[WHAT THIS TASK INVOLVES] Your answer must be an exact copy of the entries below, with every picture removed.

-------- INFORMATION SUPPLIED

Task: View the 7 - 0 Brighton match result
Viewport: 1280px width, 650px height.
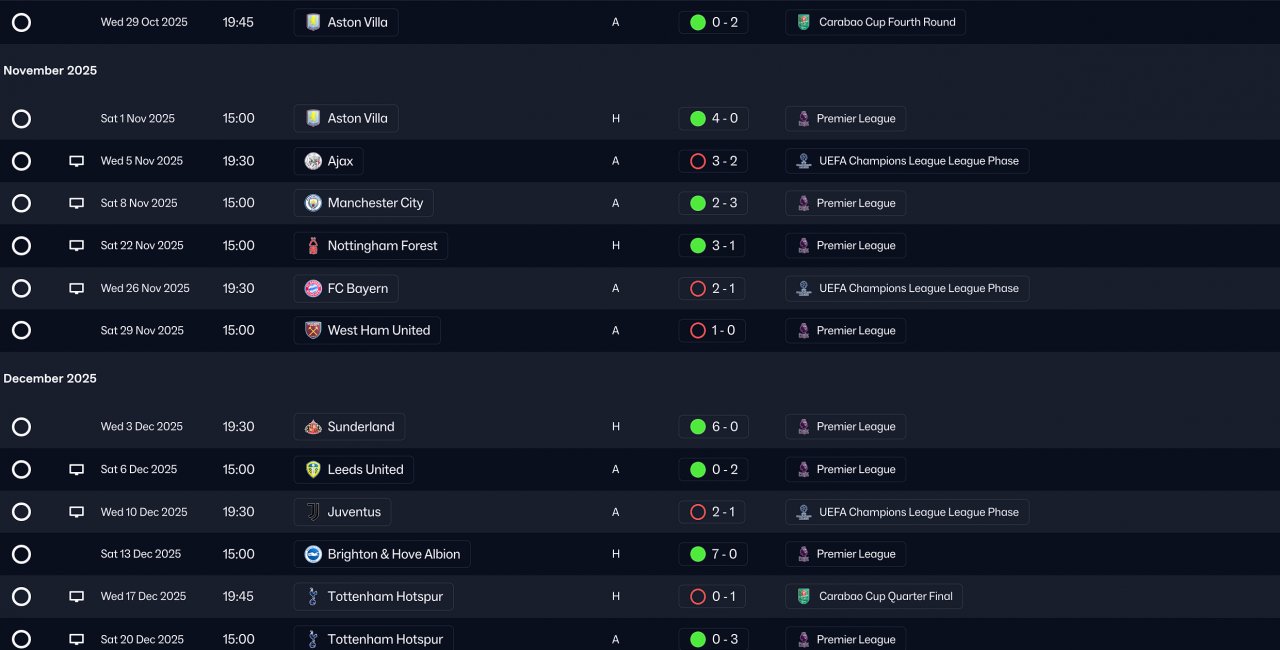Action: click(713, 554)
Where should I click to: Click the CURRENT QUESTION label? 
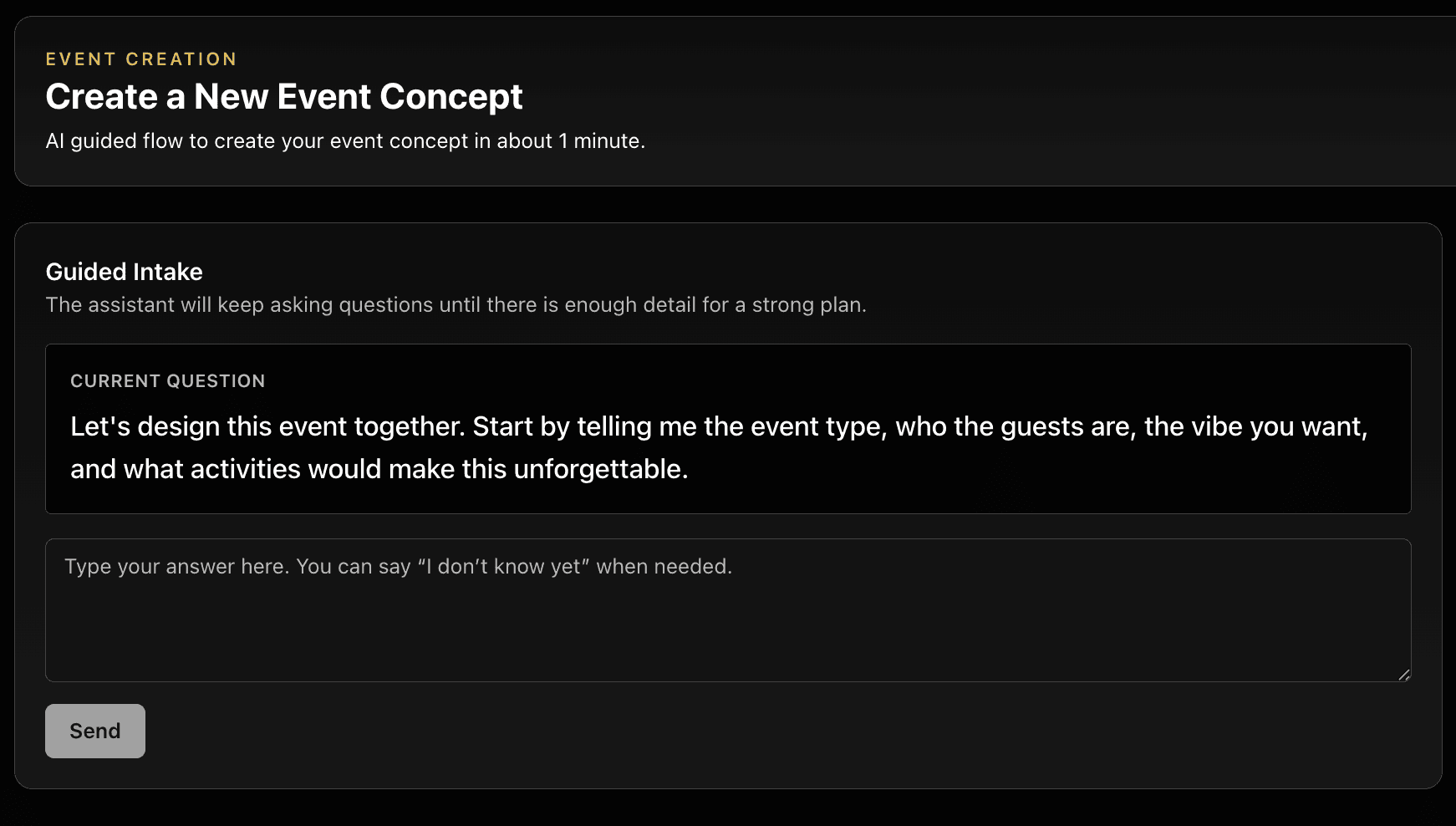(x=168, y=380)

----------------

[SOLUTION TO THE EXERCISE]
Task: View the 7 - 0 Brighton match result
Viewport: 1280px width, 650px height.
Action: click(713, 554)
Where should I click to: Click the CURRENT QUESTION label? 
(x=168, y=380)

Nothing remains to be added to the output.